▸ EXERCISE DIRECTIONS
Only these lines of the data below are wanted: the one with "Instruction: Expand the", the one with "You are a computer-use agent. 756x465 pixels.", and any lines between them, each repeated exactly.

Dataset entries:
################
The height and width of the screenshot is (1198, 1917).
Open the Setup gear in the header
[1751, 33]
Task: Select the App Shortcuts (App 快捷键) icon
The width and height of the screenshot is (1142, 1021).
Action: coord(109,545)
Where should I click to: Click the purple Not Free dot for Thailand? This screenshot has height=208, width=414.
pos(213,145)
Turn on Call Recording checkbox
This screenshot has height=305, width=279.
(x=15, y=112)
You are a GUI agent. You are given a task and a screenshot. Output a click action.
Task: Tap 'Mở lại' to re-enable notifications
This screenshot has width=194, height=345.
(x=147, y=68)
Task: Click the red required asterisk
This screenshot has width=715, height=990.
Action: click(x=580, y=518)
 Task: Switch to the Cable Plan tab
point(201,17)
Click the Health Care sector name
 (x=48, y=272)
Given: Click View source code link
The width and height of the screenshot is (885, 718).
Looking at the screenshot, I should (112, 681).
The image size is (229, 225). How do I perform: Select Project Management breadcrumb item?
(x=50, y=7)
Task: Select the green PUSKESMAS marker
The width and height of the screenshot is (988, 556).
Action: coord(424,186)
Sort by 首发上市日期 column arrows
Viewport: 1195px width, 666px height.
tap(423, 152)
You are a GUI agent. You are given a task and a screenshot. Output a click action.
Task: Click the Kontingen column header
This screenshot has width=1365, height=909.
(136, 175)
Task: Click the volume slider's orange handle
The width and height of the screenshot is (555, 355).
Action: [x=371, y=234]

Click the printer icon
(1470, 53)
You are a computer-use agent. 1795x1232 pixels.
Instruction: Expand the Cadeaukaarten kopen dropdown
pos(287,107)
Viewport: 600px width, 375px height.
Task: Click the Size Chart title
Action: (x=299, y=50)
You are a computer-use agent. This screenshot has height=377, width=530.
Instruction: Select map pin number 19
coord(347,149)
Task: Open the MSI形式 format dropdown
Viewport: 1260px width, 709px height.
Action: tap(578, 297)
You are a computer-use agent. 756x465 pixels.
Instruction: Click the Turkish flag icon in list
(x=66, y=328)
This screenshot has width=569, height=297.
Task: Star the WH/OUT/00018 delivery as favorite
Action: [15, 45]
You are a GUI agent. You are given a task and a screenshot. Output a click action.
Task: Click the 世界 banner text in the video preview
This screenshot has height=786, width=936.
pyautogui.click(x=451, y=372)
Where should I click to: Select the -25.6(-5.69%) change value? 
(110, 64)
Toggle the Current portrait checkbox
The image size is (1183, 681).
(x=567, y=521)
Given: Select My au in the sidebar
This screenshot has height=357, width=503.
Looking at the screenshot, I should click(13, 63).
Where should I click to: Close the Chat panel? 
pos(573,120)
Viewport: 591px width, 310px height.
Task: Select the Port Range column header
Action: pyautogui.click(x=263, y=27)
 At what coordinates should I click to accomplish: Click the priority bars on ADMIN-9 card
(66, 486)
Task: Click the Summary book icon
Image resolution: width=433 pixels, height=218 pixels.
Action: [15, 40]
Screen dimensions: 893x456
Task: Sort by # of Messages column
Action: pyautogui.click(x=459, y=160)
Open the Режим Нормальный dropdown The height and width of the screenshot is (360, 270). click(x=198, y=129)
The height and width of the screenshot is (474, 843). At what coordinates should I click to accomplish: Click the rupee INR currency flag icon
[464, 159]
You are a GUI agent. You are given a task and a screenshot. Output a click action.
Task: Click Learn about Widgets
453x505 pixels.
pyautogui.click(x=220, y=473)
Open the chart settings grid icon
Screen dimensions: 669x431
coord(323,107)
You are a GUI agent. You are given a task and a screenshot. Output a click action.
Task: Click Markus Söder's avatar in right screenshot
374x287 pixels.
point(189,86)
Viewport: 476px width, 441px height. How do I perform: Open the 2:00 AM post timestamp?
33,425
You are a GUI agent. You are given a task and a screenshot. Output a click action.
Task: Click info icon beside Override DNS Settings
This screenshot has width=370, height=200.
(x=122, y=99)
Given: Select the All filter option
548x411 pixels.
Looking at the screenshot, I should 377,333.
################
▸ REPLY
Instruction: Expand the Cadeaukaarten kopen dropdown
pos(287,107)
Viewport: 600px width, 375px height.
Task: Click the Size Chart title
Action: (x=299, y=50)
You are a computer-use agent. This screenshot has height=377, width=530.
Instruction: Select map pin number 19
coord(347,149)
Task: Open the MSI形式 format dropdown
Viewport: 1260px width, 709px height.
Action: tap(578, 297)
You are a computer-use agent. 756x465 pixels.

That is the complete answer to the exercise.